De acordo com a delação, Silval foi eleito e ao assumir o governo teria mudado o sistema de recolhimento do ICMS. Até 201, as empresas pagavam o imposto por estimativa, mas Barbosa teria mudado para o recolhimento do valor real.

Com a mudança, a JBS teria procurado o então governador para diminuir o valor pago, alegando que outras empresas recebiam incentivos fiscais do Programa de Desenvolvimento Industrial de Mato Grosso (Prodeic) - e acabavam pagando um valor menor.

Segundo Wesley Batista, teria, então, surgido a negociação do pagamento da propina, no valor de R$ 10 milhões ao ano.

"O governador falou tudo bem. Eu dou esse crédito que vocês abriram mão para vocês compensarem desse 3,5% e ficarem pagando similar às empresas que têm no Prodeic, que é de zero a 1%. Nesses R$ 70 milhões, que foi concedido, começou a discussão do pagamento da propina", disse Batista.

No depoimento, Wesley Batista afirmou que em 2014 a JBS acabou sendo autuada pela Secretaria de Fazenda de Mato Grosso em cerca de R$ 180 milhões, ao desconsiderar o crédito de R$ 70 milhões, talvez pelo órgão não ter conhecimento do combinado com Silval Barbosa.

O dono da JBS, então, procurou o governador e, em reunião com os secretários de Fazenda e de Indústria e Comércio, decidiram confeccionar um documento retroativo, que estendia o Prodeic a todas as indústrias do estado e livrava a JBS da autuação.

Procurada pela reportagem, a defesa de Silval Barbosa disse que ele nega os fatos e vai prestar os esclarecimentos necessários quando for convocado.

Rio Grande do Norte

Na delação de Saud, o governador do Rio Grande do Norte Robinson Faria (PSD) e o filho dele, deputado federal Fábio Faria, da mesma legenda, são citados por terem recebido propina de R$ 10 milhões em dinheiro vivo.

Os recursos seriam destinados a campanha eleitoral de 2014.

Em troca, a JBS seria beneficiada em uma concorrência para privatização da Companhia de Águas e Esgotos do estado.

"Sem nós, vocês não vão ganhar a eleição.
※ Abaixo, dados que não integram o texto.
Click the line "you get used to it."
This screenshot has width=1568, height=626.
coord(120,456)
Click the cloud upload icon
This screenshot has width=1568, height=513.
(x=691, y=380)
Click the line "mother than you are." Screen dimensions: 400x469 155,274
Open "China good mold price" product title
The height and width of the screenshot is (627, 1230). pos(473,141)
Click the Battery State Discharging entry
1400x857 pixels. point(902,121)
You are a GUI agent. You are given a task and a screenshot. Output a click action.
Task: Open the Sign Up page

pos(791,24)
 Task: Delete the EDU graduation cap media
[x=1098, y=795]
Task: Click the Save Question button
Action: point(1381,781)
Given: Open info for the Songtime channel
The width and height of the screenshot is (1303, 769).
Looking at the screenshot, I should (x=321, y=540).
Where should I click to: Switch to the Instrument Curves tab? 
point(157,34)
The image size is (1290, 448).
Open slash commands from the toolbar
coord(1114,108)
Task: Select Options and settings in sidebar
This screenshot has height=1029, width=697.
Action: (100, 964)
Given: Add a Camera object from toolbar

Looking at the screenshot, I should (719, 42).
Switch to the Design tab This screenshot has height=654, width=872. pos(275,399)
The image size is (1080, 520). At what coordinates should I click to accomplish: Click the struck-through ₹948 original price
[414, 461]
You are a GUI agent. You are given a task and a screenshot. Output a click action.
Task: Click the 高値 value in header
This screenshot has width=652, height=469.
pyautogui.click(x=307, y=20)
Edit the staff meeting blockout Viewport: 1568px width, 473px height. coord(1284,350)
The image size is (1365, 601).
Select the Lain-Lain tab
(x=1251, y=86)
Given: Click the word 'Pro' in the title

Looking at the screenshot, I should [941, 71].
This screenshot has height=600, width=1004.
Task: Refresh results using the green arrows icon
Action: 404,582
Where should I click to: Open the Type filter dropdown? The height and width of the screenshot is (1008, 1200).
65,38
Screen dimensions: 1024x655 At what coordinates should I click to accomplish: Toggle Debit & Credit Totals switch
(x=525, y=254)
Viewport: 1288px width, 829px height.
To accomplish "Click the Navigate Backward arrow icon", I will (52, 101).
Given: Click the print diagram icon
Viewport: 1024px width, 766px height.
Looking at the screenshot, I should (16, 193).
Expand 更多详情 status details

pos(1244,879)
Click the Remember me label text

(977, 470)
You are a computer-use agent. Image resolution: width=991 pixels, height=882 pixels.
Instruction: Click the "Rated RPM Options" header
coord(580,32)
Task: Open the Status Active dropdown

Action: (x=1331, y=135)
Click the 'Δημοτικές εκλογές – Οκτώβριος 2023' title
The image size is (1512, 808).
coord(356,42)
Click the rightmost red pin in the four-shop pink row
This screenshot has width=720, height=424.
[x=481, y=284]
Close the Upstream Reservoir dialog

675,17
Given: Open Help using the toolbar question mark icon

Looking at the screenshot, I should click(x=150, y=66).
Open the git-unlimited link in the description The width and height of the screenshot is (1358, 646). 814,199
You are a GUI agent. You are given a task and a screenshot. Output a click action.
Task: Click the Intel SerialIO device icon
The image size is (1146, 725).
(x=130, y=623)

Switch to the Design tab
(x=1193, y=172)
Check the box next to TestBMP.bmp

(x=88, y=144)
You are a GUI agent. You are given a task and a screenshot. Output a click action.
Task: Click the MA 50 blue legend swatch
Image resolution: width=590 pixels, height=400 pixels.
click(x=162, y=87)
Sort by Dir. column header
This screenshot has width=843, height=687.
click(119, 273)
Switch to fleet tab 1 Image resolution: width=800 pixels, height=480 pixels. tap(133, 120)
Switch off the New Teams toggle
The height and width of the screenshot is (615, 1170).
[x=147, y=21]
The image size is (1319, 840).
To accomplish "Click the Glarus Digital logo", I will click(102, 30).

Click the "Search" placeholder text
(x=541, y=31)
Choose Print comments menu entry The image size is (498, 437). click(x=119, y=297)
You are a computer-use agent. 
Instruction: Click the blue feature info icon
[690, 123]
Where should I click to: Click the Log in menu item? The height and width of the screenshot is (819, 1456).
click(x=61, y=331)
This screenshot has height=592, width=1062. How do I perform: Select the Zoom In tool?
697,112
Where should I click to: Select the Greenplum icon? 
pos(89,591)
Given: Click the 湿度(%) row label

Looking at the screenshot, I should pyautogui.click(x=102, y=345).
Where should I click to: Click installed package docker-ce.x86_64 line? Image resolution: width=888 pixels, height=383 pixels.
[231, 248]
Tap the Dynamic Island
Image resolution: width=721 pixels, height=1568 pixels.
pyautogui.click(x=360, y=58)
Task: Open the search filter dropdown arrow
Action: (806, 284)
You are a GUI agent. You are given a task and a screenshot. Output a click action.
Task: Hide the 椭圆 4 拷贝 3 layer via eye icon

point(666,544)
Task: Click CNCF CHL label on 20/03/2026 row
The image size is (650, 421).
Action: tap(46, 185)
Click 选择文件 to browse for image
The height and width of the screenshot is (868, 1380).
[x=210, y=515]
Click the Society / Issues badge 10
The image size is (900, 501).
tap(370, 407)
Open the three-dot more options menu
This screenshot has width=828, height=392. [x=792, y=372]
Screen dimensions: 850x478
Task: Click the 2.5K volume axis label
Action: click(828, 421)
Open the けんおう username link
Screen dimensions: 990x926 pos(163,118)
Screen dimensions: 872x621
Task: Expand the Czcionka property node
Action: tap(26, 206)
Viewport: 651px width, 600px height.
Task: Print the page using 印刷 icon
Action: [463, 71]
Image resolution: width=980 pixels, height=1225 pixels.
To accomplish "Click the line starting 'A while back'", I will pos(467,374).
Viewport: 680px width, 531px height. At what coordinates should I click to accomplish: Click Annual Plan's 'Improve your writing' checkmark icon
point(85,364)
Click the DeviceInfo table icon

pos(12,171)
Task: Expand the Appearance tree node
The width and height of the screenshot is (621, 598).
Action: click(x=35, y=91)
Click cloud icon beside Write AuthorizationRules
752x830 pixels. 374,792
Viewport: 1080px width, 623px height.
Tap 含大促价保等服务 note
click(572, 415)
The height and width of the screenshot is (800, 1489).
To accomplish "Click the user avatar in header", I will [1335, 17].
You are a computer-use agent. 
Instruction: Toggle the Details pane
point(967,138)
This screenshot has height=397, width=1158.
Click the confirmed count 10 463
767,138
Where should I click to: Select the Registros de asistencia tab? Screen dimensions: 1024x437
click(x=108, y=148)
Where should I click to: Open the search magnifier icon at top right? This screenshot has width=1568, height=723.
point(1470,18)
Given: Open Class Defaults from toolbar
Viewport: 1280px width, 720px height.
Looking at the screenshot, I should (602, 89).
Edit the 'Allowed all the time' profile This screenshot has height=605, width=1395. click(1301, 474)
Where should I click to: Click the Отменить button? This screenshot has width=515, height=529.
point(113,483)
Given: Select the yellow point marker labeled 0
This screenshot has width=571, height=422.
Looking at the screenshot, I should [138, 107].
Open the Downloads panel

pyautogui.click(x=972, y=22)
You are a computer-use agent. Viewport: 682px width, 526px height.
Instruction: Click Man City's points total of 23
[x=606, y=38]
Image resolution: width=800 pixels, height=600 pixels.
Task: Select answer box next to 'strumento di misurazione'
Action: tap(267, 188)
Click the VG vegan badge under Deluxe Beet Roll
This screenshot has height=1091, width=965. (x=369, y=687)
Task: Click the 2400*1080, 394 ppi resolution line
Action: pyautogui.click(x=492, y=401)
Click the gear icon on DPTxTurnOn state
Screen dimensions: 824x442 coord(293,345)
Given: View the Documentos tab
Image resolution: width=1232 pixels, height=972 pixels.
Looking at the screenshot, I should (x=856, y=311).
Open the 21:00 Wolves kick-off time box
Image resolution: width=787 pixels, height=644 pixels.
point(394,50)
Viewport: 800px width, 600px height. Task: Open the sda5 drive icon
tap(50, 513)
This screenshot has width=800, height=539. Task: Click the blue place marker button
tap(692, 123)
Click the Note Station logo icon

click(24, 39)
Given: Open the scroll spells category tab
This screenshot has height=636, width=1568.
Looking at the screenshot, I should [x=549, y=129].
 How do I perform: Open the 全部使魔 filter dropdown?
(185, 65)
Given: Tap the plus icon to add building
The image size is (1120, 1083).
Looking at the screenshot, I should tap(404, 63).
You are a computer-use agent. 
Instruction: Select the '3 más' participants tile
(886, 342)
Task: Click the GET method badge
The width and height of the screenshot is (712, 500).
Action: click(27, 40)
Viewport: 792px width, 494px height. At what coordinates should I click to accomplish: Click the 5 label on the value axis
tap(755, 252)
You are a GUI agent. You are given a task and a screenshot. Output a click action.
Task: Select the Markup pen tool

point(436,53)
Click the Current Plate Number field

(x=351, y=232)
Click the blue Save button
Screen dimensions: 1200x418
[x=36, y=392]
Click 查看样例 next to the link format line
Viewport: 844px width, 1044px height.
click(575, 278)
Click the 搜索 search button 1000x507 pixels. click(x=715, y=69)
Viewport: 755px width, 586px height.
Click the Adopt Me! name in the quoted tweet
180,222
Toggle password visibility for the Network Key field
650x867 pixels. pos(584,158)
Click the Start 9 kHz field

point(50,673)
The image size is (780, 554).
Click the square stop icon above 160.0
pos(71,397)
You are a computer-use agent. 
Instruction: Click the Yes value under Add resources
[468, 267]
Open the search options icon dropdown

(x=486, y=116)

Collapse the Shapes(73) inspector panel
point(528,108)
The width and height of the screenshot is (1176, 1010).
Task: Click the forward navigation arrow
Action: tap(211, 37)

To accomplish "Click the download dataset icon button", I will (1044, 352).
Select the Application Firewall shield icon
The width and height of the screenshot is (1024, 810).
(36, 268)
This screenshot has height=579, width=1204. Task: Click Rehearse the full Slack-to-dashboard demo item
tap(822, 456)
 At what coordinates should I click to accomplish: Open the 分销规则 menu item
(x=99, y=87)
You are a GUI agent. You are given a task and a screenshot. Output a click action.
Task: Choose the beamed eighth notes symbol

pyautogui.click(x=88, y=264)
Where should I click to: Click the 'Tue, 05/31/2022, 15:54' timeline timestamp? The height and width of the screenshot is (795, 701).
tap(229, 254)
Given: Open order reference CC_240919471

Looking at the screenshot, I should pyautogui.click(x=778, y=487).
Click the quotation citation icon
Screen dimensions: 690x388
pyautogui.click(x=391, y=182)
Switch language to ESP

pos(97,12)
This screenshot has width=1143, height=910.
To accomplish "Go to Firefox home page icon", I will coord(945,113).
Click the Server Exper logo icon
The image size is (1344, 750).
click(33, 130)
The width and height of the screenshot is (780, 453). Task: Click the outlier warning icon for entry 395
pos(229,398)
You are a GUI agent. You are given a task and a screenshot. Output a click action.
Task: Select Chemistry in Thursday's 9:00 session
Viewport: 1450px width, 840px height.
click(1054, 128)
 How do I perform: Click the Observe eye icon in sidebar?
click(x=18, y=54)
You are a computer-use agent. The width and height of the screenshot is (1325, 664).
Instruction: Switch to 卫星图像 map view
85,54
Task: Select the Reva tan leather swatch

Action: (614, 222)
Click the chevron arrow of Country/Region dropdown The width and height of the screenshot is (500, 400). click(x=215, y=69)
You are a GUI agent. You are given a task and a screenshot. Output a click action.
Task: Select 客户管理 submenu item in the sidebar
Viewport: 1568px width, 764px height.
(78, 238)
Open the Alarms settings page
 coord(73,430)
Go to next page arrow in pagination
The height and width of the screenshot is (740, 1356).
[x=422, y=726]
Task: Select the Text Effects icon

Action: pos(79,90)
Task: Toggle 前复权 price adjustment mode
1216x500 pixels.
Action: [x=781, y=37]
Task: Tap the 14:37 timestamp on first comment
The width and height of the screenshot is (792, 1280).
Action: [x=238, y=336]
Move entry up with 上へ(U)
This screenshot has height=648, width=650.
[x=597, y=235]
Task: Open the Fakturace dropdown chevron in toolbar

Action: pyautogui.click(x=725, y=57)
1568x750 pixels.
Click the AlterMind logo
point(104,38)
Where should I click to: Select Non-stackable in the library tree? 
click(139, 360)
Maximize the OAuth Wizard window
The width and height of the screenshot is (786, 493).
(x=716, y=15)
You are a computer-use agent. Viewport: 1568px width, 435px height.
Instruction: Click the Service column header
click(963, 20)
Mas temos que deixar firmado que nós vamos indicar o secretário de estado e esse secretário vai acompanhar tudo de perto para nós, porque vocês não são muito confiáveis", disse Saud, relatando a conversa com o governador aos procuradores.

Saud disse que a JBS pagou os R$ 10 milhões, mas, acabou desistindo do negócio por causa da crise econômica enfrentada pelo país e as investigações da Operação Lava Jato, que apurava na ocasião irregularidades envolvendo as construtoras Odebrecht e OAS.

Em nota, o governador do Rio Grande do Norte diz que ele e o filho, Fábio, conheceram os representantes da JBS no período eleitoral.

Robinson Faria confirma que eles receberam doações da empresa e que todas foram devidamente registradas na Justiça Eleitoral, por meio do partido, sem promessa de qualquer contrapartida.

O governador enfatiza que não pretende privatizar a Companhia de Águas e Esgotos do estado.